Trata de Dios, de la Trinidad, de la Creación (en el sentido tradicional), del pecado original y actual, de la gracia y la santificación, las buenas obras, la libertad cristiana, de los sacramentos, la Iglesia, la oración y de la magistratura civil. Históricamente en­cierra importancia, ante todo, por la meticulosa definición de la «justificación por la fe» (v. Libertad del cristiano); justifica­ción o santificación en el sentido melanchtoniano significa estrictamente la remisión de los pecados y la reconciliación con Dios, que es concedida graciosamente por mérito de la muerte redentora de Cristo, a todas las personas atormentadas por la conciencia de su pecado. La única condición de esa justificación es la «fe» en la misericordia divina y en el «beneficio» de Cristo. Ésta, por otra parte, no confiere una justicia in­trínseca, sino que es como un decreto fo­rense de absolución por gracia soberana. La justificación, para Melanchton, es tan sólo el primer- grado de la libertad cris­tiana. El segundo lo constituyen los «dones del Espíritu Santo», merced a los cuales los creyentes son animados, guiados y protegi­dos contra las insidias del demonio y hacen espontáneamente lo que las leyes natural y divina ordenan.

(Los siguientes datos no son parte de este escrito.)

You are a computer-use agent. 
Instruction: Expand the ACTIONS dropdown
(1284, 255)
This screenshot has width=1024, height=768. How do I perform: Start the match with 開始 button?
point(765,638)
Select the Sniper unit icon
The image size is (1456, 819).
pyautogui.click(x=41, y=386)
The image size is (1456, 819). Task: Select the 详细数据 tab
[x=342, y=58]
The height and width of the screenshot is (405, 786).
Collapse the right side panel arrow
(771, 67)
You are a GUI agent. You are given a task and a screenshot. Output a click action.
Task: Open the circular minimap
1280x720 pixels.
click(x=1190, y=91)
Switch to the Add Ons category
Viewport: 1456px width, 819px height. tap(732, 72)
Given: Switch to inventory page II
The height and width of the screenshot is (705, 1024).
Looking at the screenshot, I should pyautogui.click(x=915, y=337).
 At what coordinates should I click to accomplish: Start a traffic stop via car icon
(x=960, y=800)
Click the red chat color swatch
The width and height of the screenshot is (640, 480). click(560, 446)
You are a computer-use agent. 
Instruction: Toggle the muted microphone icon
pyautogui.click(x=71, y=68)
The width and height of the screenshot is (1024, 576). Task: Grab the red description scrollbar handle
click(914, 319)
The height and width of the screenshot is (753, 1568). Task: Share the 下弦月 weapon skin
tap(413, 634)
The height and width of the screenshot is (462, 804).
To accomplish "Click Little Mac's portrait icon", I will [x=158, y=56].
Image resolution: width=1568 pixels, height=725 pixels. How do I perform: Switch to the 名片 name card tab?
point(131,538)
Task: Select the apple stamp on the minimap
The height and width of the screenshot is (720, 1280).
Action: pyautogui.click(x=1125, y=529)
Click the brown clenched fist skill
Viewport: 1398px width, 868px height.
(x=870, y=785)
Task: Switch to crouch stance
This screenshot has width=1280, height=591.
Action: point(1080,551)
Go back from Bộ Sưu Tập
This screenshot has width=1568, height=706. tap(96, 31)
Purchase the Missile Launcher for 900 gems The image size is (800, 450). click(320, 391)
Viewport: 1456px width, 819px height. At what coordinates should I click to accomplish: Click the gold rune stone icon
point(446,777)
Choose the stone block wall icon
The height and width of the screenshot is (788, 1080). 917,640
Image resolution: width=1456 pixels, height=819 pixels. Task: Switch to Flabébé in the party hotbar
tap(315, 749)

Esta obediencia espon­tánea de la libertad, vivificada por el Es­píritu, esta libertad de segundo grado, como la entiende San Agustín, no debe se­pararse nunca del primer grado de la «libertad cristiana», es decir, de la justifi­cación propiamente dicha, porque éste es el supremo consuelo en las angustias y en los horrores de la conciencia, mientras la otra debe ser la instigación en todos los demás peligros. En la vida renovada por el Espíritu Santo tienen suma importancia las «buenas obras»; «no tan sólo las obras externas y civiles, sino también las mani­festaciones del espíritu, el temor de Dios, la fe, la invocación y el amor». Éstas son siempre imperfectas, pero Dios engrandece la obra, porque concede gracia a la per­sona en virtud del beneficio de Cristo. Lu- tero alabó en muchas ocasiones el libro del maestro Philippus, declarándolo casi canó­nico y la mejor exposición de la doctrina cristiana después de las Sagradas Escritu­ras. Debe señalarse, no obstante, que su interpretación de la «justificación por la fe» corresponde a las intenciones de Lutero, si bien éste parece interesarse menos por la vida renovada del creyente que por la infinita superabundancia de la misericordia divina, por la cual el creyente es siempre, en todo momento, justo, pecador y penitente.